>>>
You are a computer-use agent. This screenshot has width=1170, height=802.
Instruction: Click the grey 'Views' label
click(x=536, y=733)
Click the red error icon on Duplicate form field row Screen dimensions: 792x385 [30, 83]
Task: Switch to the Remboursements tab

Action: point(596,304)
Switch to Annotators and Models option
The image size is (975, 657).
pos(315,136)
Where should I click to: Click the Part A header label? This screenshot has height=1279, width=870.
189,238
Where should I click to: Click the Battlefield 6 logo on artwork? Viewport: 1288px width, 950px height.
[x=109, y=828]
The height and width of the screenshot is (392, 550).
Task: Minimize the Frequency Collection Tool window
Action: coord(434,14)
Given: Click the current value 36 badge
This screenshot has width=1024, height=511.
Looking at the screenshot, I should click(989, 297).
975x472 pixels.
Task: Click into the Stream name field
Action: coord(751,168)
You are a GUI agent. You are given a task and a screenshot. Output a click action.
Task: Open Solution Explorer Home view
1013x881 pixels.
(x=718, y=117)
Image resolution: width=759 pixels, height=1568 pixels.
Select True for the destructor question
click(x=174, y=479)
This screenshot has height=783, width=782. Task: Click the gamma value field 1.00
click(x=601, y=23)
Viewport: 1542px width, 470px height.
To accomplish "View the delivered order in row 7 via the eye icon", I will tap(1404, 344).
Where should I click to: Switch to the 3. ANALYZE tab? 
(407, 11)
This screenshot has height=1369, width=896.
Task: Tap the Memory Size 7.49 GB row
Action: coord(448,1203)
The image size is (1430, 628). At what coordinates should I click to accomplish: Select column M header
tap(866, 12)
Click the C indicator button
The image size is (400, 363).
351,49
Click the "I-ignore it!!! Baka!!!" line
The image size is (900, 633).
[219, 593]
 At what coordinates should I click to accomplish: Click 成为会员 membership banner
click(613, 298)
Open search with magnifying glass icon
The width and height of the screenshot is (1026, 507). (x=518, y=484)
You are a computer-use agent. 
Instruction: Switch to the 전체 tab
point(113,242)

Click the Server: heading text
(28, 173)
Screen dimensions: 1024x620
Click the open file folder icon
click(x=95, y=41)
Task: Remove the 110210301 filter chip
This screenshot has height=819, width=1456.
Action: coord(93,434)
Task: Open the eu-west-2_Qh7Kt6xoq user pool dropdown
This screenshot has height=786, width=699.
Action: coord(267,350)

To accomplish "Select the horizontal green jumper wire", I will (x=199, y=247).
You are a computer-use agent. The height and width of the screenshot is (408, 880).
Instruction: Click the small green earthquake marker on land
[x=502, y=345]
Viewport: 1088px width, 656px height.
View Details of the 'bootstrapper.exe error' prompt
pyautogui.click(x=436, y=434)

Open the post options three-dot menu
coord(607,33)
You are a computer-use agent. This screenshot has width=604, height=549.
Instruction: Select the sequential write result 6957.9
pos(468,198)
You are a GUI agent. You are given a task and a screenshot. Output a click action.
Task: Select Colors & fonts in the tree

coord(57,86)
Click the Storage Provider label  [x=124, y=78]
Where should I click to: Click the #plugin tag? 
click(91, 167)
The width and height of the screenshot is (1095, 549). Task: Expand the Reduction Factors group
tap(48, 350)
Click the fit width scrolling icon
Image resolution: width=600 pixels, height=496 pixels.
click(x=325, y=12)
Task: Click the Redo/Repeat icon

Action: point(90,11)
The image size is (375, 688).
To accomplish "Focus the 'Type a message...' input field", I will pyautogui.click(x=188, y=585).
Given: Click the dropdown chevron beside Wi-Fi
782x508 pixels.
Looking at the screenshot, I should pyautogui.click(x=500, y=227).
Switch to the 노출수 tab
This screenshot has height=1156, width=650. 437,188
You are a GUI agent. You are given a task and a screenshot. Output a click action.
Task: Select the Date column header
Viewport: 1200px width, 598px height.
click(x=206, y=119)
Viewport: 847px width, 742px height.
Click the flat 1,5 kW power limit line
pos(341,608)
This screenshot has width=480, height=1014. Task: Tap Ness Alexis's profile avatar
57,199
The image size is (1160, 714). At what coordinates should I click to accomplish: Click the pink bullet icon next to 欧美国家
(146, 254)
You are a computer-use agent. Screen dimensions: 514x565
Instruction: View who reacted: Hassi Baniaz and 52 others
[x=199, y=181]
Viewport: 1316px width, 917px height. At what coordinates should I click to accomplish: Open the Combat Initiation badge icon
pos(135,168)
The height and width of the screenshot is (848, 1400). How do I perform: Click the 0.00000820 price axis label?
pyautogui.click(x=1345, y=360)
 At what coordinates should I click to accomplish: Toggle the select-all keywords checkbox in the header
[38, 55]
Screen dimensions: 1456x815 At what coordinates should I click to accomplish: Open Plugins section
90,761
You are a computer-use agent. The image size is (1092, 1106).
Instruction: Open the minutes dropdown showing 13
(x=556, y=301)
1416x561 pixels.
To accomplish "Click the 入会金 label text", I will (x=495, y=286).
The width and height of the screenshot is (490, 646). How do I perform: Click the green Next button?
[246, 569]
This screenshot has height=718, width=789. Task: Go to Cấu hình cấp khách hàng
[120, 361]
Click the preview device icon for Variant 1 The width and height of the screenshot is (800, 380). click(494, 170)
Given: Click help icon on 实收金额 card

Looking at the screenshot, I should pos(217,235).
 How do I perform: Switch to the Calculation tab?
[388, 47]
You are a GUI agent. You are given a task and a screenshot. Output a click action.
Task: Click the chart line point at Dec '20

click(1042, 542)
<<<
## WHAT THIS TASK INVOLVES
The entries above hold a line with "Viewport: 1200px width, 598px height." and a later line with "You are a computer-use agent. Screen". Write out exactly those lines and all lines between, nothing more.

## OUTPUT OF THE EXERCISE
Viewport: 1200px width, 598px height.
click(x=206, y=119)
Viewport: 847px width, 742px height.
Click the flat 1,5 kW power limit line
pos(341,608)
This screenshot has width=480, height=1014. Task: Tap Ness Alexis's profile avatar
57,199
The image size is (1160, 714). At what coordinates should I click to accomplish: Click the pink bullet icon next to 欧美国家
(146, 254)
You are a computer-use agent. Screen dimensions: 514x565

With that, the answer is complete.